There are three kinds of abbreviations that involve early type-forms: 

i) Brevigraphs or single characters representing a longer word, as in "y" with a small "e", "u" or "t" above it to represent "the", "that" or "thou" respectively. This single character should be tagged {ye}, {yt} or {yu}, depending on the case. A similar case is the abbreviation for "which" with a small "c" over the "w", tagged as {wc}. 

ii) Superscripts or small characters printed above the line to indicate a longer word, as in "Mr" for "Master." This should be tagged M<SUP>r</SUP>.

iii) Diacritics or accents used to indicate additional characters, such as a macron accent over a vowel to indicate that an "m" or "n" should follow. 

Editors should always expand abbreviations, while also tagging their abbreviated form.

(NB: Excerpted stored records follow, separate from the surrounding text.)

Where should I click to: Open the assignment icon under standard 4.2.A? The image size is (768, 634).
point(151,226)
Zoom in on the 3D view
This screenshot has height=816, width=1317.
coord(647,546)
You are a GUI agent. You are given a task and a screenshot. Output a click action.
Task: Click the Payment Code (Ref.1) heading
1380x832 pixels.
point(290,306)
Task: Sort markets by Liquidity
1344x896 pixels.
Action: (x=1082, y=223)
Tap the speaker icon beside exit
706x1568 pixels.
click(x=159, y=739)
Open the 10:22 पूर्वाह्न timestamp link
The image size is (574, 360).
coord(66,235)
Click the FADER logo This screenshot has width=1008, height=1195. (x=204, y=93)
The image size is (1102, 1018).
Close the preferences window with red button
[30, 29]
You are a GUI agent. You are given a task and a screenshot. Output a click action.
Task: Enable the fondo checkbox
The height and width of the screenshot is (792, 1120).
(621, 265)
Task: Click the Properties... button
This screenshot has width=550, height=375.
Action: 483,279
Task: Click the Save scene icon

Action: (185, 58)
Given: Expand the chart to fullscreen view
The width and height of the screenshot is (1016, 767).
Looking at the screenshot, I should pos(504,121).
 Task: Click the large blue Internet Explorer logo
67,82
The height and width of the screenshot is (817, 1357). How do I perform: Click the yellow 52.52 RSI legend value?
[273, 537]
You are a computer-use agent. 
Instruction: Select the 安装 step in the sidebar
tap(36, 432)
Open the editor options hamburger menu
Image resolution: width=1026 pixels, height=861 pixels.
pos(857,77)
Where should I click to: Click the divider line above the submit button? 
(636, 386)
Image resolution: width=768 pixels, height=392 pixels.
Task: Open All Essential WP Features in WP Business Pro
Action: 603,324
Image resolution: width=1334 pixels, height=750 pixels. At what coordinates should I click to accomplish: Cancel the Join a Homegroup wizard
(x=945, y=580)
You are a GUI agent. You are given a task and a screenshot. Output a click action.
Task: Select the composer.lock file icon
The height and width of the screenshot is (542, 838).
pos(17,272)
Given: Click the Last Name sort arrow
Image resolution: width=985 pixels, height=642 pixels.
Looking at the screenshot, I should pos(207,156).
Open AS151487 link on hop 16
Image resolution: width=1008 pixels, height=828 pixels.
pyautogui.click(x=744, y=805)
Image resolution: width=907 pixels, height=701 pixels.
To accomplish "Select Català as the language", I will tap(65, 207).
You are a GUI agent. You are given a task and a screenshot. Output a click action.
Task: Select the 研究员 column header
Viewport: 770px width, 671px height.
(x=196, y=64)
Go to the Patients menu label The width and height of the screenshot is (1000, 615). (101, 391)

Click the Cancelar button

Abbreviations in the old-spelling texts are tagged in a form that indicates the full, or expanded, version of the word as part of the tagging. The basic syntax is this: <ABBR expan="[full word">[abbreviation]</ABBR>

Examples of the three kinds of abbreviations outlined above:

<ABBR expan="the">y<SUP>e</SUP></ABBR>
<ABBR expan="that">y<SUP>t</SUP></ABBR>
<ABBR expan="which">w<SUP>c</SUP></ABBR>

<ABBR expan="Master">M<SUP>r</SUP></ABBR>

<ABBR expan="man">m{_a}</ABBR>

d) Characters and ligatures

{-} Soft hyphen (e.g. where a single word is split across two lines).
{s} Long s.
{r} and {R} Rotunda r (ꝛ) or R (Ꝛ) 
{P} Paragraphus, capitulum, or pilcrow (¶).
{sm} Section mark (§).
{th} and {TH} Thorn (þ) and (Þ)
{ye} {yt} {yu} {wc}  Brevigraphs for "the", "that", "thou", and "which". See subsection (c) for usage.
{qp} Quoth or quod brevigraph (ȹ)
{^e} letter with circumflex (e.g. ê).
{"e} letter with dieresis (e.g. ë).
{'e} letter with acute accent (e.g. é).
{`e} letter with grave accent (e.g. è).
{_e} letter with macron accent (e.g. ē).
{~n} letter with tilde accent (e.g. ñ).
{ae} and {AE} æ and Æ digraphs.
{oe} and {OE} œ and Œ digraphs.
ligatures {as} {ct} {ee} {ffi} {ffl} {ff} {fi} {fl} {fr} {ij} {is} {oe} {oo} {pp} {us} {st}
ligatures with long s {s} {{s}h} {{s}i} {{s}l} {{s}p} {{s}t} {{s}{s}i} {{s}{s}l} {{s}{s}}
Black Letter ligatures {ee} {oo}
vv/VV used for w/W {w} and {W}

e) Word spacing

Word spacing will be normalized throughout, with a single space separating all words. 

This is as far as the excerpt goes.